======== Ausgangstext
Zudem rät der Veterinär einmal im Jahr zu prophylaktischen Alters-Checks. So könne man Alterserscheinungen wie Diabetes, Arthrosen, Brust-Tumore, Schilddrüsen-, Nieren- oder Herzprobleme frühzeitig erkennen und behandeln. Die reine Untersuchung koste um die 100 Euro. Wenn etwas gefunden werde, steigen die Kosten, je nach Befund, da dann unter anderem Ultraschall- und Röntgenuntersuchungen gemacht werden müssen.

Thor in seiner gewohnten Umgebung in Alaró.

Thor in seiner gewohnten Umgebung in Alaró. / Claudia Nagyivan

Je kleiner der Hund, desto älter wird er

Wie alt ein Hund werde, hänge von der Rasse ab. Je kleiner der Hund, desto älter wird er normalerweise. „Eine Dogge ist schon mit sechs Jahren alt, ein Dackel erst mit rund elf Jahren“, so Schier. Auch Katzen würde er mit elf Jahren als „alt“ einstufen.

Je nach Gewicht der Tiere steigen dann auch die Kosten für Medikamente. „Bei einer Dogge, die 80 Kilogramm wiegt, ist die Medikation teurer als bei einem Chihuahua“, so Schier beispielhaft. Vor allem die Arthrose-Spritzen, die man monatsweise geben muss, seien mit bis zu 150 Euro teuer. „Diabetes-Behandlungen kommen Haltern relativ günstig zu stehen, sofern sie in der Lage sind, ihre Tiere selbst zu stechen und die Werte bei ihnen zu messen“, sagt Schier.

Altersangepasste Ernährung

Um die Gelenke von Hunden und Katzen nicht zu überlasten und die Tiere nicht zu überfüttern, sollten Halter zudem auf eine altersangepasste Ernährung achten. Mittlerweile hätten die meisten Supermärkte auch „Seniorenfutter“ mit den nötigen Mineralstoffen und Vitaminen. „Wer selbst kocht, muss sich beraten lassen, welche Zusatzstoffe er beimischen muss“, mahnt Schier.
================
======== Datenauszug
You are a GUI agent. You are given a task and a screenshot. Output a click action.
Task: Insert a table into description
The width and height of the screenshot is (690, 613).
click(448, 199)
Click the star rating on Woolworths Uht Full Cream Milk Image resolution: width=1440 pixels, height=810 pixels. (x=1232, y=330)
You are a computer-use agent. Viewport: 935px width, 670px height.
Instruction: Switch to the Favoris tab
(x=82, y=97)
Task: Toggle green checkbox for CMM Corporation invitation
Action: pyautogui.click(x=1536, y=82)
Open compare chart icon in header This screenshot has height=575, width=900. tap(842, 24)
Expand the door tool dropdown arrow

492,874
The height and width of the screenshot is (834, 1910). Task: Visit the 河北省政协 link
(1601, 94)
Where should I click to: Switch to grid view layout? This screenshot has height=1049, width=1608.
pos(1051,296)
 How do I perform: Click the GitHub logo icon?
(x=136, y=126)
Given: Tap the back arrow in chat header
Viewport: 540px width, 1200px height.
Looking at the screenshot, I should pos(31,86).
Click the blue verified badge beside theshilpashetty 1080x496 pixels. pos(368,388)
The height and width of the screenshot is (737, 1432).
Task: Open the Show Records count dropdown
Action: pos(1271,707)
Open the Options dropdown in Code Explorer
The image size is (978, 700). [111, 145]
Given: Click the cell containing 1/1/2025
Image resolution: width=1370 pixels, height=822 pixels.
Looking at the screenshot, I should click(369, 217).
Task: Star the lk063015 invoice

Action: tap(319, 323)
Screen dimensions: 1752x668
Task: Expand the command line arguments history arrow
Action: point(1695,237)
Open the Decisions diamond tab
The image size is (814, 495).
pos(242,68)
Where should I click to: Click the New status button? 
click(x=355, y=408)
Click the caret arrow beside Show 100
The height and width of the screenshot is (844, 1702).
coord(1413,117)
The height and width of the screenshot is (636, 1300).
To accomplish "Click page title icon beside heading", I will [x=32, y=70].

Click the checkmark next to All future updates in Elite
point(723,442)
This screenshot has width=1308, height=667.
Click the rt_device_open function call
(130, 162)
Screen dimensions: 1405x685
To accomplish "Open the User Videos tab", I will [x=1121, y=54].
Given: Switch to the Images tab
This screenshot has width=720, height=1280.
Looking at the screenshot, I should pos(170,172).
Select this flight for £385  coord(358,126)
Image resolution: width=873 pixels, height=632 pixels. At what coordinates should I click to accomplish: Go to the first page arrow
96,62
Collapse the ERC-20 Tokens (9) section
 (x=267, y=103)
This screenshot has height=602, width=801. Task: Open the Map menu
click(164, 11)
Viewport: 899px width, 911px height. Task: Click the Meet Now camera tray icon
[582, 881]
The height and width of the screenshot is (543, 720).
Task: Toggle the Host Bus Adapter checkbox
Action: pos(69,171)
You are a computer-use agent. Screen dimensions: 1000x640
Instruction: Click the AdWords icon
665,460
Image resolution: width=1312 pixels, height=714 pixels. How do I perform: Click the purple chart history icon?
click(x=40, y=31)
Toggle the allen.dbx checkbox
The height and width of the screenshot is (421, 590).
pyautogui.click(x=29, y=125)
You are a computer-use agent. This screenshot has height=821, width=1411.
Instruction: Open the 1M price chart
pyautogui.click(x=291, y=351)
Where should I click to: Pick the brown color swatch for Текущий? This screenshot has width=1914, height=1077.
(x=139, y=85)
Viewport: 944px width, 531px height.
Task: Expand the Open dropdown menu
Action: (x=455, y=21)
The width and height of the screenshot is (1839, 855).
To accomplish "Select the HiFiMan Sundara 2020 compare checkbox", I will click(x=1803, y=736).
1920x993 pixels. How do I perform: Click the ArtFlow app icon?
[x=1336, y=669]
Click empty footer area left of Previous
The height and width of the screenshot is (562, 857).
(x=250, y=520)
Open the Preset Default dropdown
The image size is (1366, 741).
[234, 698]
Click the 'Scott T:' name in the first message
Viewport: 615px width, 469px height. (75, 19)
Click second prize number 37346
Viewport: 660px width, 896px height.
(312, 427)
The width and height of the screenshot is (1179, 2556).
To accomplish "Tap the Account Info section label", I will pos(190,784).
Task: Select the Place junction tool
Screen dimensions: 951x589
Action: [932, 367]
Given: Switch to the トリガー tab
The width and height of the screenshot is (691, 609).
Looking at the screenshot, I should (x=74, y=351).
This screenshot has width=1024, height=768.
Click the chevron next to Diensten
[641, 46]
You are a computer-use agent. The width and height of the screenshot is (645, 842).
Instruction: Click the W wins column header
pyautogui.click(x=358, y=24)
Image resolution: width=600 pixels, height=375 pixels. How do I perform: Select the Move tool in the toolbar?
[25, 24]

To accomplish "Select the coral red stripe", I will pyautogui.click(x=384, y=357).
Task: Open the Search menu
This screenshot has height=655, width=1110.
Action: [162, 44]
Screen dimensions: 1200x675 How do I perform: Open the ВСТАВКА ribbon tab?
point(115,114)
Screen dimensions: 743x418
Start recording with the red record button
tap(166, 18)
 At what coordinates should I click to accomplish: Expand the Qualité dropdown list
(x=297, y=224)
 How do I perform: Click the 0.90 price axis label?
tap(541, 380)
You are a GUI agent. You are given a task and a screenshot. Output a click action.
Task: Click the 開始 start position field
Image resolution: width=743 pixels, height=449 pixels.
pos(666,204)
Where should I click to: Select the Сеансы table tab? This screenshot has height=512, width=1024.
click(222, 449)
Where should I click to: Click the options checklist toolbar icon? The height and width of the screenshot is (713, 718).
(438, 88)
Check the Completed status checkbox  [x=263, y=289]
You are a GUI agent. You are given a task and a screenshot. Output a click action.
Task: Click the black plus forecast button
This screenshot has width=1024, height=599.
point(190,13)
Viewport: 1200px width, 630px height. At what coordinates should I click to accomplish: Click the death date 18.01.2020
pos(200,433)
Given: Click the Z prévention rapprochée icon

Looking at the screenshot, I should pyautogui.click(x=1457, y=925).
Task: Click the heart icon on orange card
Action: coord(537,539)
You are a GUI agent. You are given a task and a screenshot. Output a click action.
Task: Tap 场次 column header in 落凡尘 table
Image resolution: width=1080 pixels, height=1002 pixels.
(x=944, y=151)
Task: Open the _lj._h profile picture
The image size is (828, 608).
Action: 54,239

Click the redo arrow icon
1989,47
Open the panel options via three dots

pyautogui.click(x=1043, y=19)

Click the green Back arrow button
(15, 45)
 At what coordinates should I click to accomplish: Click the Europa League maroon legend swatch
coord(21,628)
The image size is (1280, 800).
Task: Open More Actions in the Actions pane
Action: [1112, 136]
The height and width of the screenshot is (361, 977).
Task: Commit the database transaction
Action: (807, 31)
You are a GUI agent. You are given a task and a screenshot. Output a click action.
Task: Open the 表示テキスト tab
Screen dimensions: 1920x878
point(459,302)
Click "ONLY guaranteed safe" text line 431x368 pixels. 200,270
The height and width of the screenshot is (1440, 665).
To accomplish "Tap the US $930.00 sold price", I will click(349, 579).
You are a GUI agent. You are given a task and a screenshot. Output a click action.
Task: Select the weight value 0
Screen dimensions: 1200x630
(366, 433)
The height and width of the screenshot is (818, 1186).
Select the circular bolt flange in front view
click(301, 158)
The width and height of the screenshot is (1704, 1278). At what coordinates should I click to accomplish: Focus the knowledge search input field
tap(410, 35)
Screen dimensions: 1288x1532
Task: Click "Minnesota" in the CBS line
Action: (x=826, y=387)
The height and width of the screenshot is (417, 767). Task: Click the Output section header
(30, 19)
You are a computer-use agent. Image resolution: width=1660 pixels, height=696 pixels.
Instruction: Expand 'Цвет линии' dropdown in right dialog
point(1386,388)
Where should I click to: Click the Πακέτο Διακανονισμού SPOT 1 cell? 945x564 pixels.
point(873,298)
================
# Arbeitsauftrag
Geben Sie die Passage des Ausgangstexts zwischen „Zudem rät der“ und „gemacht werden müssen.“ wörtlich wieder, beide Stellen eingeschlossen.

# Musterlösung
Zudem rät der Veterinär einmal im Jahr zu prophylaktischen Alters-Checks. So könne man Alterserscheinungen wie Diabetes, Arthrosen, Brust-Tumore, Schilddrüsen-, Nieren- oder Herzprobleme frühzeitig erkennen und behandeln. Die reine Untersuchung koste um die 100 Euro. Wenn etwas gefunden werde, steigen die Kosten, je nach Befund, da dann unter anderem Ultraschall- und Röntgenuntersuchungen gemacht werden müssen.